El Gobierno de Ecuador, liderado por Daniel Noboa, rechazó de forma categórica las afirmaciones del presidente de Colombia, Gustavo Petro, quien denunció un presunto bombardeo ecuatoriano en territorio colombiano que habría dejado 27 fallecidos. La administración ecuatoriana calificó estas declaraciones como «falsas» y aseguró que sus operativos militares se limitan estrictamente a su jurisdicción nacional en la lucha contra el narcotráfico.

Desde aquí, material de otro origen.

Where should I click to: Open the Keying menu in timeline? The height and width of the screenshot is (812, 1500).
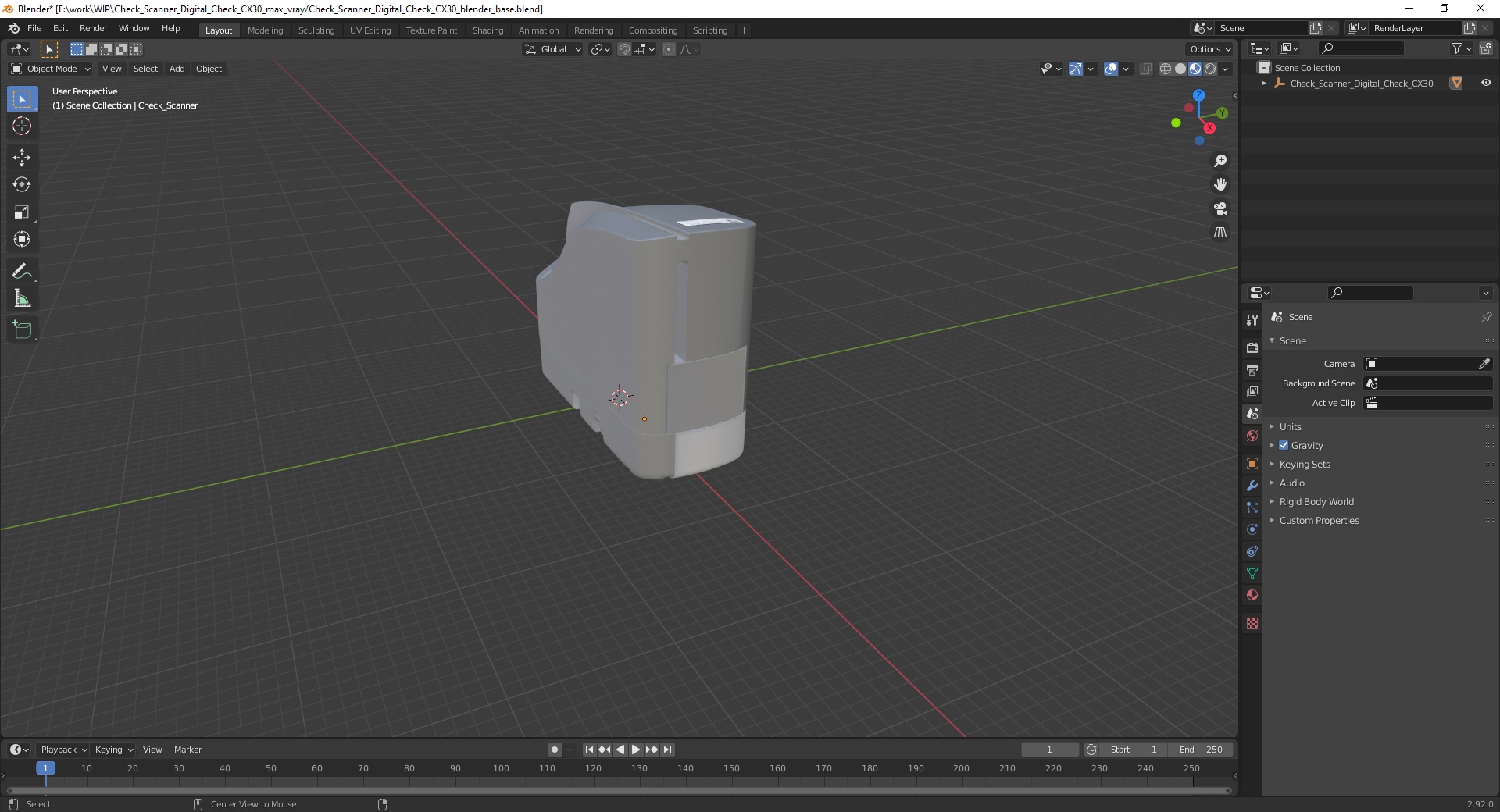(x=113, y=750)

La controversia se desató luego de que el mandatario colombiano publicara en sus redes sociales que fuerzas militares de Ecuador habrían realizado una incursión aérea en el departamento de Nariño, resultando en la muerte de casi una treintena de personas. Ante esto, el Ministerio de Defensa y la Cancillería de Ecuador emitieron comunicados aclarando que no se ha realizado ninguna operación fuera de sus fronteras y que las acciones recientes corresponden a operativos internos contra grupos irregulares.
Por su parte, el presidente Daniel Noboa fue enfático al señalar que Petro está utilizando información imprecisa. En sus declaraciones, Noboa sugirió que estas acusaciones intentan desviar la atención de la crisis de seguridad que atraviesa la región. Además, el gobierno ecuatoriano acusó a Bogotá de no ejercer un control eficiente sobre los grupos armados que operan en el lado colombiano de la frontera y que afectan directamente la paz en Ecuador.
La situación ha escalado a un nivel de fricción diplomática considerable, ya que ambos países, que tradicionalmente comparten una agenda de cooperación fronteriza, se encuentran ahora en un intercambio de reproches públicos sobre la soberanía territorial y el manejo de los grupos criminales transnacionales.